» **Aim of the exercise**
The answer must consist of every line in the records that contains the word "computer".
Given records: Begin
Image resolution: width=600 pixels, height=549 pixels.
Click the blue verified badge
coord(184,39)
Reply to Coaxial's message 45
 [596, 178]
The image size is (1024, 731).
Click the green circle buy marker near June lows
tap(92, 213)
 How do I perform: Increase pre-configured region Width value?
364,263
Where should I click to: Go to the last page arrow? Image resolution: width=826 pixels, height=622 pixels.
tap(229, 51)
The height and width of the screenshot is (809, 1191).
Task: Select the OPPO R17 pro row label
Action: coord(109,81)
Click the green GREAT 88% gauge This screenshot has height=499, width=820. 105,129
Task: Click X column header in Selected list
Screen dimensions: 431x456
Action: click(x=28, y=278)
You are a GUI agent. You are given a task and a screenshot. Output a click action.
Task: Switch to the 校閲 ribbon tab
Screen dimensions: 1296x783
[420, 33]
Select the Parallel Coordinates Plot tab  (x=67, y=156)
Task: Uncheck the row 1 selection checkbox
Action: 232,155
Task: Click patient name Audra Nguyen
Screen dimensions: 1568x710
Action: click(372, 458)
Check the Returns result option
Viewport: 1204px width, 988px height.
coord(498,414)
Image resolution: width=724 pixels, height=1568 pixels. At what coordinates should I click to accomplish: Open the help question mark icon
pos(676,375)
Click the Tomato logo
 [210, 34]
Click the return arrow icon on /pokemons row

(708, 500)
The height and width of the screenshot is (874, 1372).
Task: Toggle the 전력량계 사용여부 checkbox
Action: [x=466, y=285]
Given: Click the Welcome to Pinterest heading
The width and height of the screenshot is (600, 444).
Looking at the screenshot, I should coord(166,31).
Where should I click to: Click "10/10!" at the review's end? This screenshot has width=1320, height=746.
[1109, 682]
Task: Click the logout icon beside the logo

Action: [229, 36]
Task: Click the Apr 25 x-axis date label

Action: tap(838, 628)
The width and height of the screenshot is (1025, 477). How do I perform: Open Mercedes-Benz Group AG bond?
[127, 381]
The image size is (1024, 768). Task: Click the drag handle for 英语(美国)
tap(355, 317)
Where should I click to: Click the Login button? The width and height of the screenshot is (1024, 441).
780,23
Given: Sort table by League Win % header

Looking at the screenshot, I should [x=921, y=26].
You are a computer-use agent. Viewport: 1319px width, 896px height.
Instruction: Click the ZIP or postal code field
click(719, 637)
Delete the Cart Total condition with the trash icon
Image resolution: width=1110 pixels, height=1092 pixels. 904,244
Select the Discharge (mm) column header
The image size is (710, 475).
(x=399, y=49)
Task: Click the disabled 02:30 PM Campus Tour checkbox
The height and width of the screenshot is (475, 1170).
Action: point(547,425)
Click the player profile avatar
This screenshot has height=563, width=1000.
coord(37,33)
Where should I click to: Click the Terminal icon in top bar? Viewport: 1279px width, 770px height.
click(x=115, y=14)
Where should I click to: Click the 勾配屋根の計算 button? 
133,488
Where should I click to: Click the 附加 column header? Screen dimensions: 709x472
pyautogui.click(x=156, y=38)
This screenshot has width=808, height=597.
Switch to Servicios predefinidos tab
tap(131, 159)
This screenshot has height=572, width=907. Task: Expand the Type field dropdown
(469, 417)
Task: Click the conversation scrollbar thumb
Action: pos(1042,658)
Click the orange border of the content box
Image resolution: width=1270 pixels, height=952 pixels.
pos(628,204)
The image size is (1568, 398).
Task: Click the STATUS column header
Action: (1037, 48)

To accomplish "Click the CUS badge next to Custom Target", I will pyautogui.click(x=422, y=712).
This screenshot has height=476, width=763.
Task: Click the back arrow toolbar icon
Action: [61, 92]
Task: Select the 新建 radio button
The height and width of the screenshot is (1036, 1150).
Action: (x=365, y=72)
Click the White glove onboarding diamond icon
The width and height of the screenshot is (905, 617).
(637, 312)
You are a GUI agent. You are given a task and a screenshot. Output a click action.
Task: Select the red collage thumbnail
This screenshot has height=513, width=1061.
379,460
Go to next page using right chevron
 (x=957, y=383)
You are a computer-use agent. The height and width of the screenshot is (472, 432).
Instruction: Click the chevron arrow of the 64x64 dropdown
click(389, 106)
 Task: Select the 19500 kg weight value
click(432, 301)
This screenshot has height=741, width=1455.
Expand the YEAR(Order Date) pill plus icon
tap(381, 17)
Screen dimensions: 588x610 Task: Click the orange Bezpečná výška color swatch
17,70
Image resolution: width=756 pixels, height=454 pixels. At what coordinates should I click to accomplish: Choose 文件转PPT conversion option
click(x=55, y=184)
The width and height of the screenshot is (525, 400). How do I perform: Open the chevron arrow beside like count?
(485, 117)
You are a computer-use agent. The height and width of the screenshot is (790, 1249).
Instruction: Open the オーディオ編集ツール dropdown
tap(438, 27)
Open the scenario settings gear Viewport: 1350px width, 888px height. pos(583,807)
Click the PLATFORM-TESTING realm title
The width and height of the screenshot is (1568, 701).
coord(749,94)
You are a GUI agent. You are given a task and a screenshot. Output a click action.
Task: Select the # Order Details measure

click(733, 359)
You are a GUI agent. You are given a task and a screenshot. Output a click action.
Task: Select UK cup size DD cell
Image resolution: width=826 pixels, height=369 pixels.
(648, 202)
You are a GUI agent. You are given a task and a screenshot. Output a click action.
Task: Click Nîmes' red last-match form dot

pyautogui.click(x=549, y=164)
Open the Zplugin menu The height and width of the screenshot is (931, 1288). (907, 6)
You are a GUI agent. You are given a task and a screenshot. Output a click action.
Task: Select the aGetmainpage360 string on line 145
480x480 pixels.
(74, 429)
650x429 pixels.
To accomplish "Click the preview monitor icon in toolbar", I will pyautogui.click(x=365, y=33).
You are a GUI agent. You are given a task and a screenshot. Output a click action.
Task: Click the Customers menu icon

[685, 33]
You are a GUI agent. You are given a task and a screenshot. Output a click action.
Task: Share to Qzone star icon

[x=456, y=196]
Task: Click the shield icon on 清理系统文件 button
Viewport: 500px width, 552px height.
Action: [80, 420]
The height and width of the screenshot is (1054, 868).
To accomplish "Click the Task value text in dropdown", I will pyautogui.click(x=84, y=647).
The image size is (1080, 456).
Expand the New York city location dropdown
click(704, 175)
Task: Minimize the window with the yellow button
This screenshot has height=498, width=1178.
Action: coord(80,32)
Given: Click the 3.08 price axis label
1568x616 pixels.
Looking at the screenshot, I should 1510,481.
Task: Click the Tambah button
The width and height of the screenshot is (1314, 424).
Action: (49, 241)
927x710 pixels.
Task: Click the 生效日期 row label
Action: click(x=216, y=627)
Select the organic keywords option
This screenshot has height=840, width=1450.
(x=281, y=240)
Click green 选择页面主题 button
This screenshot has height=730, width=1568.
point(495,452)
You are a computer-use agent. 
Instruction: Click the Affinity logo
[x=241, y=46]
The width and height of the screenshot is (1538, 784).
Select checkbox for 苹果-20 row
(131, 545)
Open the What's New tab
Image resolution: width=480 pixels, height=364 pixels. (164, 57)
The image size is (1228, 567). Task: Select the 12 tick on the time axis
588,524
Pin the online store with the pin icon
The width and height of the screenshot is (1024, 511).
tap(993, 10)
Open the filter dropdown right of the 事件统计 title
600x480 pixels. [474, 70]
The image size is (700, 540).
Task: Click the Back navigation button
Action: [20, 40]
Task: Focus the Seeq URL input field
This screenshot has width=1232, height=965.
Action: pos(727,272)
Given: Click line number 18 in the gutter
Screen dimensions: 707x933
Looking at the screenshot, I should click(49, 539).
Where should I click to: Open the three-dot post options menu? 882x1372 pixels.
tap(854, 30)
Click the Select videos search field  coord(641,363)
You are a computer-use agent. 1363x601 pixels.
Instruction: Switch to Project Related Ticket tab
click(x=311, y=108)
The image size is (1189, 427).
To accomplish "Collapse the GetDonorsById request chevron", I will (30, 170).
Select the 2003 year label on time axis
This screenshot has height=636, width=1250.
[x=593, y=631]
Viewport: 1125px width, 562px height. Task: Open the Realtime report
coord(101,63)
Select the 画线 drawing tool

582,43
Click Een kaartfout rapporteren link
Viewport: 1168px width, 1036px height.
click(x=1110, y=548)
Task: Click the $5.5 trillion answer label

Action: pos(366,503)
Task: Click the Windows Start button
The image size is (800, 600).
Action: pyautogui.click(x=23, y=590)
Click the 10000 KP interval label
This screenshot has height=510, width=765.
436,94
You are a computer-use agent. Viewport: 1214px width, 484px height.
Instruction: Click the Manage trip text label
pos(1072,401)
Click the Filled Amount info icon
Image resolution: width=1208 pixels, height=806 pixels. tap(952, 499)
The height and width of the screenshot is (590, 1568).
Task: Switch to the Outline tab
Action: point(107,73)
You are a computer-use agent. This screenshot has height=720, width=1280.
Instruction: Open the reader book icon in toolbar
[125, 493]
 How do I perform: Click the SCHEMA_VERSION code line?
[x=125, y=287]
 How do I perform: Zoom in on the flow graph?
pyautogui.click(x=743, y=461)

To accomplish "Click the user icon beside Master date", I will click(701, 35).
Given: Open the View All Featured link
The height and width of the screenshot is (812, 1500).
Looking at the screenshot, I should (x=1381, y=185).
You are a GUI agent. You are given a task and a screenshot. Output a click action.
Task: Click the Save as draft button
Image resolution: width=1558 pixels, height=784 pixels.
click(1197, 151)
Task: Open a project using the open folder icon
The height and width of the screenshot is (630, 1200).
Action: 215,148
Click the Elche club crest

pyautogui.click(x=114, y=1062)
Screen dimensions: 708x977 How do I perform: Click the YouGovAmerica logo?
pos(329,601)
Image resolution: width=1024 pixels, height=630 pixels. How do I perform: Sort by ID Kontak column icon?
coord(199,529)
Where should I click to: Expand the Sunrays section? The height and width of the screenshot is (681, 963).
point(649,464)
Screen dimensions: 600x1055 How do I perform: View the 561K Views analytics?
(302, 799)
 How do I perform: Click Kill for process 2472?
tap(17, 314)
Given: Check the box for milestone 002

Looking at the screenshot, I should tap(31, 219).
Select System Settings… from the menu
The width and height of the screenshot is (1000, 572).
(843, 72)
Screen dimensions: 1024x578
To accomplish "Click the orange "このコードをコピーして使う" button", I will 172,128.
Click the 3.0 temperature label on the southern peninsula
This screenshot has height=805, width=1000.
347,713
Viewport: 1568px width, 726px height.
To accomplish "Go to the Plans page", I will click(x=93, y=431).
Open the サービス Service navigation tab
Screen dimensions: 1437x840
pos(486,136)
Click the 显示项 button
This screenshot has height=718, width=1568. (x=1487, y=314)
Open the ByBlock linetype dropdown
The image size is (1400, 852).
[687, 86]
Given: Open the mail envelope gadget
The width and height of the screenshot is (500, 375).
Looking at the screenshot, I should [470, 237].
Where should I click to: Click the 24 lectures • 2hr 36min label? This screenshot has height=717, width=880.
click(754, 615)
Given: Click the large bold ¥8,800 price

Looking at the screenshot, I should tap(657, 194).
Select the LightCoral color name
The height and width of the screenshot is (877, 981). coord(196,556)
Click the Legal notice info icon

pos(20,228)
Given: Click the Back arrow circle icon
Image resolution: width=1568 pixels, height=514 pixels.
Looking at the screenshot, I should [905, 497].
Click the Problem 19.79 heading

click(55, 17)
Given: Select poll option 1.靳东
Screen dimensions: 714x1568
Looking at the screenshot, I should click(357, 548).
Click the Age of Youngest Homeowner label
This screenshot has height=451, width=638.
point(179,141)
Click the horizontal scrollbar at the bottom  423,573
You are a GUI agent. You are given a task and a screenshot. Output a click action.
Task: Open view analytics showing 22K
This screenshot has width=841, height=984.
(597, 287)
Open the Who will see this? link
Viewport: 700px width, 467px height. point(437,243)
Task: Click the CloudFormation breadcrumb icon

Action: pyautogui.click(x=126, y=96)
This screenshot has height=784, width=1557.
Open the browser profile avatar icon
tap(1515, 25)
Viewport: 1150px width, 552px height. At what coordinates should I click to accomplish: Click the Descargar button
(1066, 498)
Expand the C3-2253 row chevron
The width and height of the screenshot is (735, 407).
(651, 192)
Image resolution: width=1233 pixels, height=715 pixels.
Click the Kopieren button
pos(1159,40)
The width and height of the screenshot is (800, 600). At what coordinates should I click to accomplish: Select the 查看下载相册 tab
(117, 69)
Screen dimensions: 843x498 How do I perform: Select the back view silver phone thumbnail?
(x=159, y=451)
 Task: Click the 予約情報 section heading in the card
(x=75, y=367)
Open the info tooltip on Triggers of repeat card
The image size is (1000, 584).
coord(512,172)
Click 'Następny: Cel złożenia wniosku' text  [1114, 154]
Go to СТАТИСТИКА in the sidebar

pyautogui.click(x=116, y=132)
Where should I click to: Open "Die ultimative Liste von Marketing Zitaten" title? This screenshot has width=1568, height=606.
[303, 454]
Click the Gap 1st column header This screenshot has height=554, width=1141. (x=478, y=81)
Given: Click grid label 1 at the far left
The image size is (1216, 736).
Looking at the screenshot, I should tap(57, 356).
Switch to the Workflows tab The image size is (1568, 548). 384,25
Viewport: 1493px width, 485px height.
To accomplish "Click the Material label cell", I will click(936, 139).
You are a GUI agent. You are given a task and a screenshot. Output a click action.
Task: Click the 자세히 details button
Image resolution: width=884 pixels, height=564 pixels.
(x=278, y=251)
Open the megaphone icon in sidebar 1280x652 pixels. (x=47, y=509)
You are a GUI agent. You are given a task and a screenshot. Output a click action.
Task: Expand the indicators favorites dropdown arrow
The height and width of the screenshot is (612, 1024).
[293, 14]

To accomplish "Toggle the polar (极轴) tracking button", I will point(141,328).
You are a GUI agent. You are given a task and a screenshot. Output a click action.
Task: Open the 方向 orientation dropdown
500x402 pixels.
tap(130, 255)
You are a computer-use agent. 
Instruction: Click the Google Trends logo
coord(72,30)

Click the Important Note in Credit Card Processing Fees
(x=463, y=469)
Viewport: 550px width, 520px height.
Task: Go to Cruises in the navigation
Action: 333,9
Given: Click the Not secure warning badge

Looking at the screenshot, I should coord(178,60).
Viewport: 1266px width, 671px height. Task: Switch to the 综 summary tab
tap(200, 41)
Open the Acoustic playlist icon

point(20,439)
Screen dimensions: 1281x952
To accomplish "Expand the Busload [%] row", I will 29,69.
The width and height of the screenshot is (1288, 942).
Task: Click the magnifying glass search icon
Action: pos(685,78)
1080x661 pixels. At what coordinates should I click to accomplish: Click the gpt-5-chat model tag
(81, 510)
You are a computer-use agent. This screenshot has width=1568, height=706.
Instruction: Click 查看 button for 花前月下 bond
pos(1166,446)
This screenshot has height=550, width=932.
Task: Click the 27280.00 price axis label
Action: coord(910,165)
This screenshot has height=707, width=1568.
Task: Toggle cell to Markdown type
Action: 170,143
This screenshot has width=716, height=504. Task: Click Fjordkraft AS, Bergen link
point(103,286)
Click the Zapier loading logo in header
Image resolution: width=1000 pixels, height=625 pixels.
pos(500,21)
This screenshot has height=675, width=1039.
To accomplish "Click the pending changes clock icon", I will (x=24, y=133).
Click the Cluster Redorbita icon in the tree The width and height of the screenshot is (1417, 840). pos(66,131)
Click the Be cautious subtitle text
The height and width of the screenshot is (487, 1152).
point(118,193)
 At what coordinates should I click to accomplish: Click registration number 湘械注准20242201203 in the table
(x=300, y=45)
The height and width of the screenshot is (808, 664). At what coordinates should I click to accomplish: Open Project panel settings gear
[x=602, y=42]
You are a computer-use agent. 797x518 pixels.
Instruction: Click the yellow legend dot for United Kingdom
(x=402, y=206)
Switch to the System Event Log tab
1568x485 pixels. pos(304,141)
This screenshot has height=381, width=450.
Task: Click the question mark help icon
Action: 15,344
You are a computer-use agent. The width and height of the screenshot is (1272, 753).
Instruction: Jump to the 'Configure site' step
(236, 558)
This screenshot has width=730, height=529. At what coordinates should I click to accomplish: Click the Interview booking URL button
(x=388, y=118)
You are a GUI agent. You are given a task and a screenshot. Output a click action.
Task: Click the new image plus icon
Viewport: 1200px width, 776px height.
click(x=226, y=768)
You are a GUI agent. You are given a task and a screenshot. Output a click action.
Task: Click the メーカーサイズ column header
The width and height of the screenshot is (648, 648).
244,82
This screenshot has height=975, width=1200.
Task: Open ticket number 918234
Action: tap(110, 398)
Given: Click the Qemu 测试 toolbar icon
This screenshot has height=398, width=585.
Given records: End
» **Answer**
You are a computer-use agent. Viewport: 1319px width, 896px height.
You are a computer-use agent. The height and width of the screenshot is (472, 432).
You are a computer-use agent. The height and width of the screenshot is (790, 1249).
You are a computer-use agent. 
You are a computer-use agent. 1363x601 pixels.
You are a computer-use agent. Viewport: 1214px width, 484px height.
You are a computer-use agent. This screenshot has height=720, width=1280.
You are a computer-use agent. 
You are a computer-use agent. This screenshot has width=1568, height=706.
You are a computer-use agent. 797x518 pixels.
You are a computer-use agent. The width and height of the screenshot is (1272, 753).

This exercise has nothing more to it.